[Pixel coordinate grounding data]
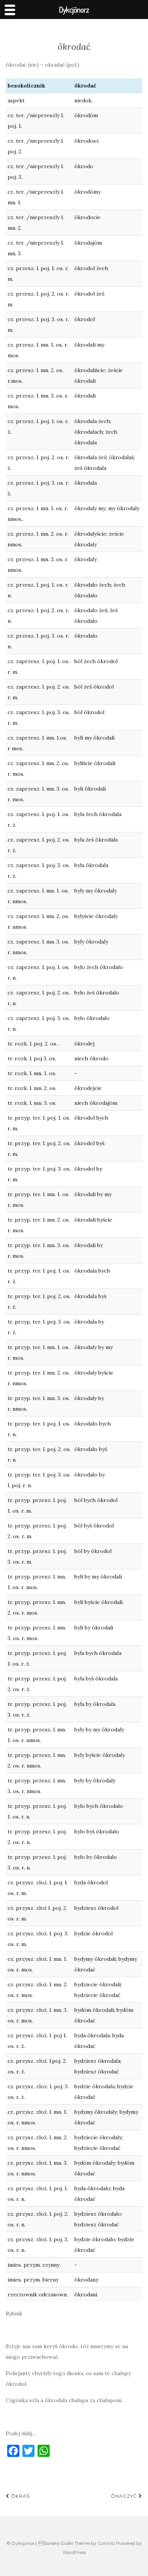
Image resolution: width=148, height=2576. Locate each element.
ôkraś (19, 2496)
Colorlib (106, 2543)
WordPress (74, 2552)
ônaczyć (125, 2496)
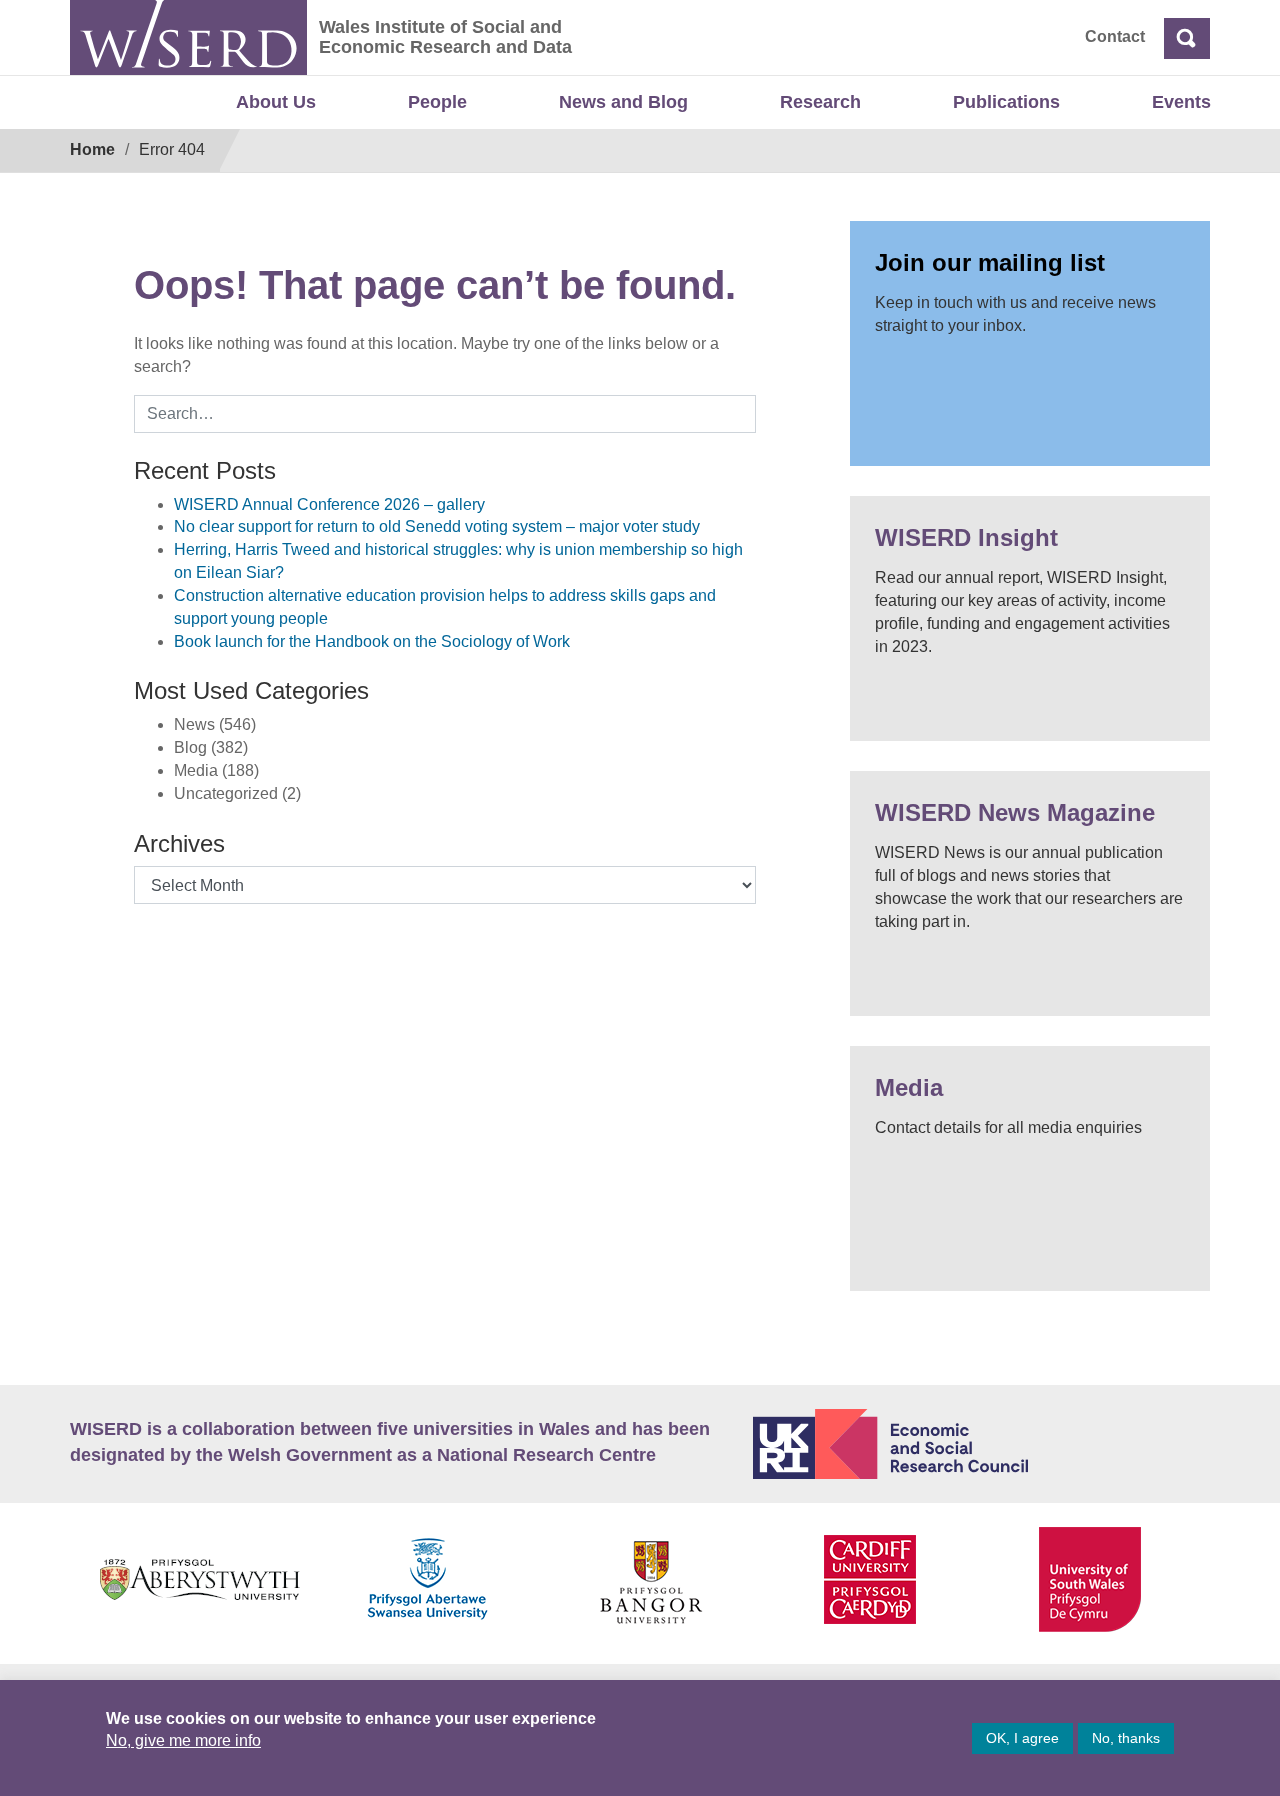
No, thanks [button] (1126, 1738)
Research (820, 102)
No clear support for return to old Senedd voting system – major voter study (437, 526)
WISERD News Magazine (1015, 812)
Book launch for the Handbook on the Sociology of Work (372, 641)
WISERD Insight (966, 537)
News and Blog (623, 102)
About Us (276, 102)
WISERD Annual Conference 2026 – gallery (329, 504)
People (437, 102)
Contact (1115, 36)
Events (1181, 102)
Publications (1006, 102)
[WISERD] (188, 37)
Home (92, 149)
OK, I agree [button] (1022, 1738)
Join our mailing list (990, 262)
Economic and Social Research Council (982, 1444)
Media (909, 1087)
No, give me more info (183, 1740)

(YOUR GOAL):
In the data above, start at the line holding "WordPress (74, 2552)" and stop after the line holding "About Us (276, 102)"; write out those lines exactly, without pictures.

(RESPONSE TO THIS TASK):
WordPress (74, 2552)
ônaczyć (125, 2496)
No, thanks [button] (1126, 1738)
Research (820, 102)
No clear support for return to old Senedd voting system – major voter study (437, 526)
WISERD News Magazine (1015, 812)
Book launch for the Handbook on the Sociology of Work (372, 641)
WISERD Insight (966, 537)
News and Blog (623, 102)
About Us (276, 102)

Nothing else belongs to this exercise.